I was hoping to post this blog last night, but the hotel wi-fi wasn’t working last night or this morning.
Cusco is just as attractive during the day as it is at night, but completely different. You can clearly see the hills around it and the colors of the colonial buildings around the plazas and the old stones from Inca times glistening in the sun.
The first thing we did is walk with our guide Rony to Qorikancha. Qorikancha is a very interesting place because it combines the Inca temple of the sun with the convent of Santo Domingo built by the Dominicans on the site of the Inca temple, using some of the materials from that temple. We mostly concentrated on the Inca temples and Ronnie told us a lot of interesting facts and hypotheses about the construction of the temples. One amazing fact was that during the two very strong earthquakes in Cusco -- in 1650 and 1950 --- all the Inca structures survived intact while later structures collapsed. They built their temples and palaces with stones of different shapes, some of them interlocking, but without any mortar or connector.
Then, Ronnie took us to two other most important churches in Cusco --- a Jesuit Iglesia de la Compania and the Cathedral, which consists of three connected churches. They are beautiful churches that combine Catholic and indigenous religions and beliefs. There is a lot of gold there with gold-plated altars and chapels and many very interesting paintings of the Cuscan school (Escuela Cuscquenia) painters from the 17th century. We also saw paintings and a sculpture of the Lord of the Earthquakes who according to the local legend stopped the earthquake of the 1650 after the crowd had prayed to him. This sculpture of black crucified Jesus is paraded every year during solstice day around the city of Cusco.
Ronnie also told us that Cusco has about 500,000 inhabitants and two universities -- one public and one private.
After the tour, Ania and I went to see the best hotel in town, hotel Monasterio, which is located in a converted convent, very much like hotel Santo Domingo in Antigua or El Convento in San Juan. It is very lovely and very expensive.
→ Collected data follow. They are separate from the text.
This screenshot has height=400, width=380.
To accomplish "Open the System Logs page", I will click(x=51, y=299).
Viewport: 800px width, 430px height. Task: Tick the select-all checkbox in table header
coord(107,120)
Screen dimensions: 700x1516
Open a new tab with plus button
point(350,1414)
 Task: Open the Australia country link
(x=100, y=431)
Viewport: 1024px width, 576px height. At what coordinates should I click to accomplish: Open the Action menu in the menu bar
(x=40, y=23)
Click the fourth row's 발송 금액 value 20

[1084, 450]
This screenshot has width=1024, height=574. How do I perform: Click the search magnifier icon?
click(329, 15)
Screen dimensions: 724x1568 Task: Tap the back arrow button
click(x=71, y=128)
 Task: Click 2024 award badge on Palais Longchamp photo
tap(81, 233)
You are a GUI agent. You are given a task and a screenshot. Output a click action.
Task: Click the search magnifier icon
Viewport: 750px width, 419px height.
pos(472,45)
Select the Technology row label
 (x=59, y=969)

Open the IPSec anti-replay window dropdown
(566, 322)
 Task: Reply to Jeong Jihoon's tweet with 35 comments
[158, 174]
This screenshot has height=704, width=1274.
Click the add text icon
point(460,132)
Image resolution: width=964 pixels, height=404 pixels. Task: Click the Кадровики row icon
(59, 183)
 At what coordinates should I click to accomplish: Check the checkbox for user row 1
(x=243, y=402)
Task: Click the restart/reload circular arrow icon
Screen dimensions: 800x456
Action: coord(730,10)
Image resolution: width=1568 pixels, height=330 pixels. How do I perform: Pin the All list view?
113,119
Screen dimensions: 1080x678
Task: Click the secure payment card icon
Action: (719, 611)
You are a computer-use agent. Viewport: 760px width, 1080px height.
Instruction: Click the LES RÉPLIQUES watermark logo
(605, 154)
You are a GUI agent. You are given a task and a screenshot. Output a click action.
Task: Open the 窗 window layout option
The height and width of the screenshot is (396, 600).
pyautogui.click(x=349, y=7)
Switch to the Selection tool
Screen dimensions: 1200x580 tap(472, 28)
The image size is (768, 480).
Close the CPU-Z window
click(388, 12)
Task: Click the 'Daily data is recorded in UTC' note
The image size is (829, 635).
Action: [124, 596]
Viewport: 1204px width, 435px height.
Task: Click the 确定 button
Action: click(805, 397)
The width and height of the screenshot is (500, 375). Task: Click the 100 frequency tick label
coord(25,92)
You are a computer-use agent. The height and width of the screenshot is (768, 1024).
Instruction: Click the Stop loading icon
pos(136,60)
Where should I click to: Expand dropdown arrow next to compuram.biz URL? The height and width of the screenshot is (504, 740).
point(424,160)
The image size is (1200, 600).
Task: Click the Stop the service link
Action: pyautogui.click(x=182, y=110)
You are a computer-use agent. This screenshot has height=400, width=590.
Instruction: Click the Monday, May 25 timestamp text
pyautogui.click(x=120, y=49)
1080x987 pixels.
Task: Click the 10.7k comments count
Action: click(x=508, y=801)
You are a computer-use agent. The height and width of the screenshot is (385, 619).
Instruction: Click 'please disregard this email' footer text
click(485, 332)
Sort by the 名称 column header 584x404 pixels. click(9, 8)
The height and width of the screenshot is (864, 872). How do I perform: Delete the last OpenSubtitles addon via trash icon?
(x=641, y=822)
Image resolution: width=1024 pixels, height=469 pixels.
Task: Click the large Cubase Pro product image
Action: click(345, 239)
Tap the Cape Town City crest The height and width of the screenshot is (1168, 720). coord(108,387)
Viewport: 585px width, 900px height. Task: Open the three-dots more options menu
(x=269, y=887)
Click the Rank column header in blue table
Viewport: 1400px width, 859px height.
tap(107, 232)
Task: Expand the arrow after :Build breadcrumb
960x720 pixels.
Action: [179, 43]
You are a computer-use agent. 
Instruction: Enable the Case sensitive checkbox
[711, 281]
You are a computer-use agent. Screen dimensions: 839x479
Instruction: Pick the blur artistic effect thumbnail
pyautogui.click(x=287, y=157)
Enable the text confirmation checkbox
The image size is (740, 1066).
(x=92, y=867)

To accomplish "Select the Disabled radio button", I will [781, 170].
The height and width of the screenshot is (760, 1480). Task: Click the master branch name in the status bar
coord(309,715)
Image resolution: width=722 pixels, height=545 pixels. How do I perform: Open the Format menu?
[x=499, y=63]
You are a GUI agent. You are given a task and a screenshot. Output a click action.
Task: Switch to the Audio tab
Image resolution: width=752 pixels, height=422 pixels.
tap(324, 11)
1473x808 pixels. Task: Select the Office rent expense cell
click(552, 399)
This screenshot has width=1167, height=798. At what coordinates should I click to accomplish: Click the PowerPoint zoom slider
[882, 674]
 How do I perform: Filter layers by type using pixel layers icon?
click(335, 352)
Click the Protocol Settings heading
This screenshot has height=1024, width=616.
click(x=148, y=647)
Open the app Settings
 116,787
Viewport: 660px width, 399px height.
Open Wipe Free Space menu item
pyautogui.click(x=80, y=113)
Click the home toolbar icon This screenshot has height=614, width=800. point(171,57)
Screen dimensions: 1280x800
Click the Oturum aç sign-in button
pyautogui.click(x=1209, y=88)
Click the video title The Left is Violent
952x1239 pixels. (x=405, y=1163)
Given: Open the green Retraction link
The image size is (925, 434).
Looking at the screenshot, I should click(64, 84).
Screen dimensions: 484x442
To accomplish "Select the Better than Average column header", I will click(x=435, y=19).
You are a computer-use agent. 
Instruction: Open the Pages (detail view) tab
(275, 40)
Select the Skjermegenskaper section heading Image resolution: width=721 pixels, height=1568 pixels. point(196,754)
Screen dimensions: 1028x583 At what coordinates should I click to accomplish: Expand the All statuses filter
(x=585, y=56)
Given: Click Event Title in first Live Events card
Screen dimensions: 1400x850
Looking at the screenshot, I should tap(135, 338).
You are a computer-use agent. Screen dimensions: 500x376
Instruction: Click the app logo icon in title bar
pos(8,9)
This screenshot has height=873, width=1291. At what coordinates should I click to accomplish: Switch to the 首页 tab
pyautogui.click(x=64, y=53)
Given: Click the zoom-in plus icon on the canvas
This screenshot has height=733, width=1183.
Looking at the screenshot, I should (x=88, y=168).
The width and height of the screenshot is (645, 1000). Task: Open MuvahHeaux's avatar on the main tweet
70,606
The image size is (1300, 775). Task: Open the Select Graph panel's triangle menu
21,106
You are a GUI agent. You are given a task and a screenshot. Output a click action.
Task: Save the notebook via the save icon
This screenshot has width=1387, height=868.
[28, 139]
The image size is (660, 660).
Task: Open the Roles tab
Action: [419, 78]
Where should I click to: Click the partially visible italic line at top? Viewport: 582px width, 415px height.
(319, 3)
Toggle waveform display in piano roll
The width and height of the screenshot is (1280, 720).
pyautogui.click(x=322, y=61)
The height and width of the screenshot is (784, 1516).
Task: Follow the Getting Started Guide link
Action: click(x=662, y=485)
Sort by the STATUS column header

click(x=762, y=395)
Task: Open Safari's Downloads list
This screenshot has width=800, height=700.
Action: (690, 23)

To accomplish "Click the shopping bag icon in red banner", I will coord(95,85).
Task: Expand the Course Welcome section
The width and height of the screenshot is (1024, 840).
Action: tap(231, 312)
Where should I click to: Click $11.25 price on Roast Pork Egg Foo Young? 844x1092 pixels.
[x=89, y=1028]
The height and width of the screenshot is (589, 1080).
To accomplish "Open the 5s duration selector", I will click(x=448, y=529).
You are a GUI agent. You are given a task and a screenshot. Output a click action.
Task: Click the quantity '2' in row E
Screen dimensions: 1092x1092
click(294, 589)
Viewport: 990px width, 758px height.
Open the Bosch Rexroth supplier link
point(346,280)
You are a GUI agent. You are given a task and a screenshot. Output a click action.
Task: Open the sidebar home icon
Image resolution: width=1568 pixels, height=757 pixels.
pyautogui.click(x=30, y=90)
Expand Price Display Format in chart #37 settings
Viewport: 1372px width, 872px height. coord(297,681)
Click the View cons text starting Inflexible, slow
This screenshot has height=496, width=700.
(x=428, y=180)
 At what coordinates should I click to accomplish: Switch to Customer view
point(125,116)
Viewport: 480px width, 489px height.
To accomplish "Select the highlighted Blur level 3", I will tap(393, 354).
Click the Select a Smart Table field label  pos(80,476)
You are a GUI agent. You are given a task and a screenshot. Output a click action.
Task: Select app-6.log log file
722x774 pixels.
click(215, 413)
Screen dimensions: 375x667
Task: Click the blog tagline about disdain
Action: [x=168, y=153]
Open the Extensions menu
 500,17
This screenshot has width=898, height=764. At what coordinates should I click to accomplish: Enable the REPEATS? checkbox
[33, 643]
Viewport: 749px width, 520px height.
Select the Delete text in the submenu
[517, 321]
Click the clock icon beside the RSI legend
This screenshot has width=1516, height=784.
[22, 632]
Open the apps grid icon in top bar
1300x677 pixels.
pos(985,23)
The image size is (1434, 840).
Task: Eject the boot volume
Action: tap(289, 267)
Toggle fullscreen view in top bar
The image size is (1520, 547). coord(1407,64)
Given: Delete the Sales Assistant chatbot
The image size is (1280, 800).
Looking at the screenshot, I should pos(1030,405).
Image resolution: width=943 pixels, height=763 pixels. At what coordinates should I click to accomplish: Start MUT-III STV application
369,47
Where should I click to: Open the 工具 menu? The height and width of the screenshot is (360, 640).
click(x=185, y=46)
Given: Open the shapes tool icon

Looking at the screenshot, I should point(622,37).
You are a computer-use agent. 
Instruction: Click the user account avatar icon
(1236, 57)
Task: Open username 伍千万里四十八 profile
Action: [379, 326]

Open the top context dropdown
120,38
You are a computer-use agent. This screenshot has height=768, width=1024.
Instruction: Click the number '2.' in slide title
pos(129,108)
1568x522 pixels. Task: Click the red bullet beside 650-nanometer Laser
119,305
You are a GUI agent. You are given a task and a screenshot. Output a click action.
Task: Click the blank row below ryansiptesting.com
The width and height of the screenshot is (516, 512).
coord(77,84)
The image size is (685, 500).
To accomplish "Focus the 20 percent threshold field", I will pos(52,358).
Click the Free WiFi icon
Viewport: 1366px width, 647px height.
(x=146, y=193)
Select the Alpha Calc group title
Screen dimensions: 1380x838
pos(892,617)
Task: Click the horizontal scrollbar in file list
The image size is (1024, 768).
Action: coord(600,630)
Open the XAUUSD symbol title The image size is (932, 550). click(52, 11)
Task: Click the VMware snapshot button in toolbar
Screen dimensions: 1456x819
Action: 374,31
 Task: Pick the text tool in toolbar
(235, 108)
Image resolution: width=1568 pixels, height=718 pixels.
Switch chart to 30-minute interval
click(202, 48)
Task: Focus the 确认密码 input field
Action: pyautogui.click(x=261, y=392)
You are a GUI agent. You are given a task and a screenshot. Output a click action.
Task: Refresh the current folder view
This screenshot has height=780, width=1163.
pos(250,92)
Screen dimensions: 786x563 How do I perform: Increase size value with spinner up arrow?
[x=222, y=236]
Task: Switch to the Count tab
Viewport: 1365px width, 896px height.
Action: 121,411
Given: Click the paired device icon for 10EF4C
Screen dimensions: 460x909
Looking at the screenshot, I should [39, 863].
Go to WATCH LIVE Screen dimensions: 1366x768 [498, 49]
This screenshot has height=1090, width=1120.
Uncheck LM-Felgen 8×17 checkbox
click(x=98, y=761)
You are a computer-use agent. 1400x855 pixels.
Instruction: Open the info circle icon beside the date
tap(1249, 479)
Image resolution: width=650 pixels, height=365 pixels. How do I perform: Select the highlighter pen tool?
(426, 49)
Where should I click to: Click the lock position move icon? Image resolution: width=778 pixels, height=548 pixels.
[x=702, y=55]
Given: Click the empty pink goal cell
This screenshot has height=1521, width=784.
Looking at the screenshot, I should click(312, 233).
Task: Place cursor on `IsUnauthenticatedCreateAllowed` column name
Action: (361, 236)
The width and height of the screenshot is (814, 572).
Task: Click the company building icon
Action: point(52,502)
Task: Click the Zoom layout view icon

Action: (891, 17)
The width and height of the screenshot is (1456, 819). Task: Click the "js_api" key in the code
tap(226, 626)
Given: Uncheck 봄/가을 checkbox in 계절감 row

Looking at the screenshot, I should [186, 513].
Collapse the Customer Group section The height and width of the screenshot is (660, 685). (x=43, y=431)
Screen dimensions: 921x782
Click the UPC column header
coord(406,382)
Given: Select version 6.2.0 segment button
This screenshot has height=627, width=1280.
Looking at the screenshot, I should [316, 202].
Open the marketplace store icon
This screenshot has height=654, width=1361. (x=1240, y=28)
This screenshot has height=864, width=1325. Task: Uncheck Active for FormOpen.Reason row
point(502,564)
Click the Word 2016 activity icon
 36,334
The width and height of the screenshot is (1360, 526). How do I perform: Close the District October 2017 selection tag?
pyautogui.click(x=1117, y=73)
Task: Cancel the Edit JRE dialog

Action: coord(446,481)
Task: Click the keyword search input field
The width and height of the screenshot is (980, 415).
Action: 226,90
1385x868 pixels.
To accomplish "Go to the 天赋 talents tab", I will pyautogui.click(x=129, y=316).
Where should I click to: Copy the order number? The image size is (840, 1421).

In the afternoon, we took the stuff we packed for a two day trip to Machu Picchu and got on the bus. We were to spend the first night in a little town in the Urubamba valley next to the train station so we can take a morning train to Machu Picchu. We made two stops on the way. The first stop was in the village of Pisaq, famous for its crafts market. We spent about 2 hours shopping. We were disappointed because we had expected a much more variety and better quality of goods. We bought some trinkets, but nothing substantial. We were hoping to find nice alpaca sweaters, but no such luck. We had a very good lunch (obiad) in a restaurant run but a German woman, Ulrike.
The second stop was in a house and workshop of a well known Peruvian ceramic artist Pablo Seminario. Andrew knows him well so Pablo showed us around his studio, told us about his designs and showed us some of the pieces from his collection. It was very interesting.
Now, we are in the village of Ollantaytambo in our hotel (Hotel Pakaritampu), which is new and very nice, but does not have wifi either.